Neste contexto, o novo Código Penal confere uma forte legitimidade para a presença de assistência às vítimas, seja por parte de assistentes sociais, psicólogos ou autoridades de proteção de mulheres e crianças. Isto altera o equilíbrio de poder na sala de interrogatório. As vítimas já não estão sozinhas no seu confronto com o Estado; O estado é obrigado a fornecer um sistema de apoio.

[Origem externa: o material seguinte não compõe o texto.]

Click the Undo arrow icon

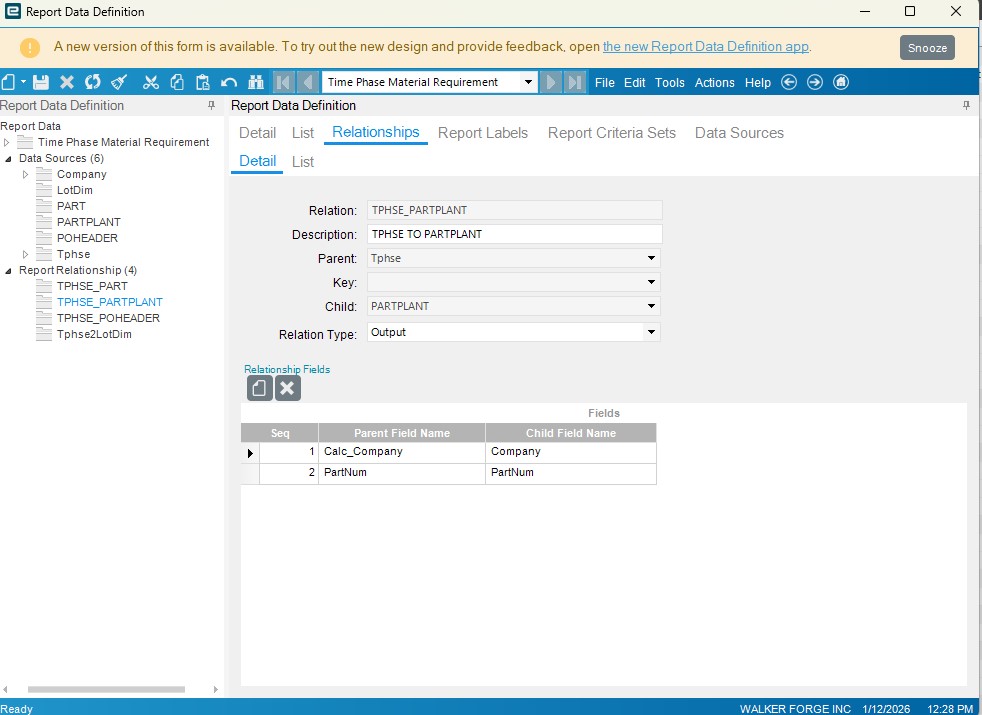coord(229,82)
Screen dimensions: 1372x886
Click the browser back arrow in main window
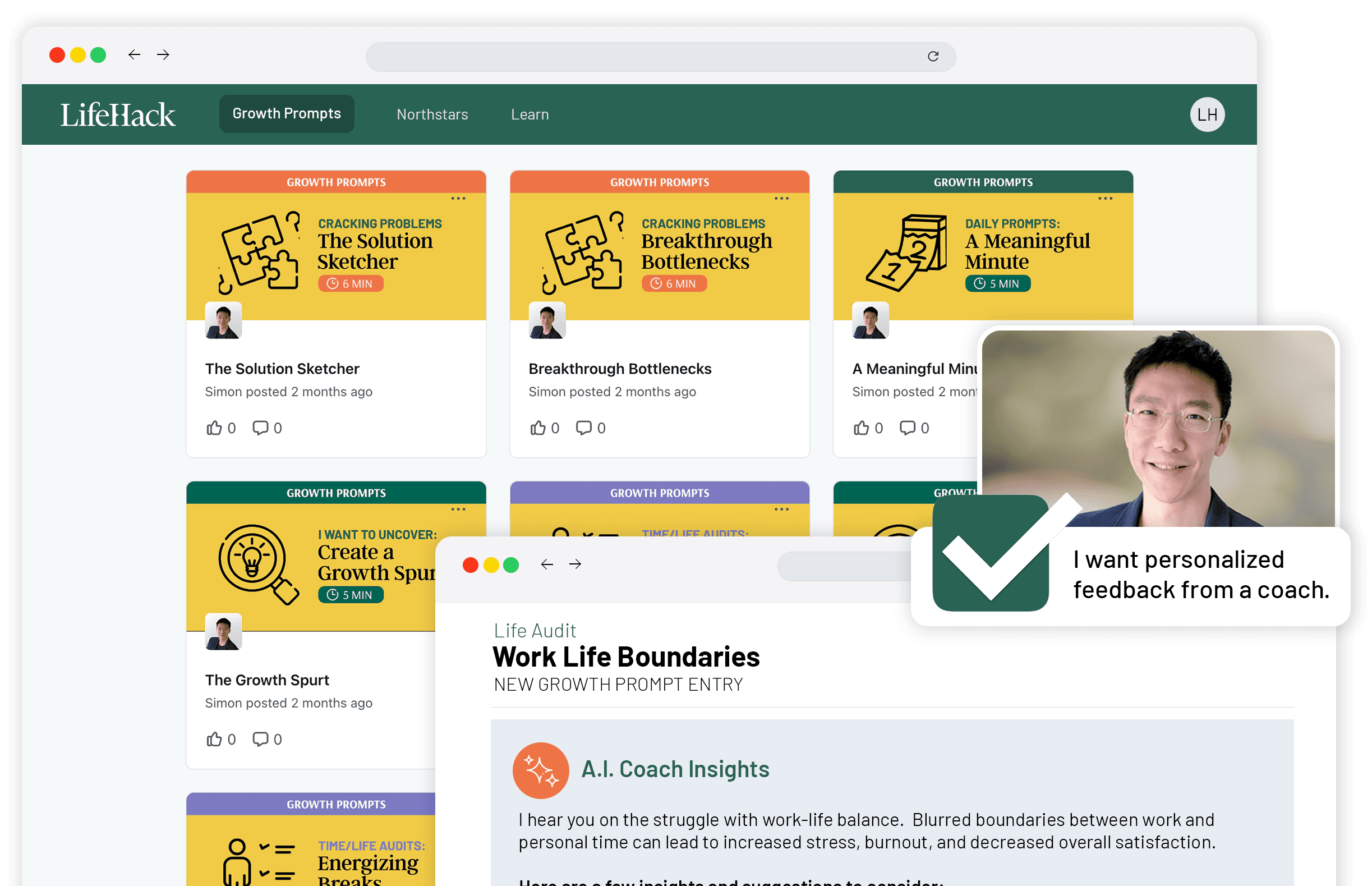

O novo Código Penal também tem um impacto directo na opinião dos juízes e dos serviços responsáveis ​​pela aplicação da lei sobre os crimes cometidos contra mulheres e crianças. O impacto sobre a vítima é agora um fator de condenação obrigatório.

“A violência sexual, a violência baseada nas relações de poder e os crimes contra crianças já não podem ser considerados ‘casos comuns’ simplesmente porque não provocam lesões físicas graves. O sofrimento psicológico da vítima é reconhecido como uma realidade jurídica, e não apenas uma história emocional”, explicou.

Outro lado

Para as crianças vítimas, o novo Código Penal e o novo Código Penal reforçam a linha divisória entre proteção e criminalização. As crianças não devem continuar a ser arrastadas para processos penais apenas para cumprirem as formalidades do caso.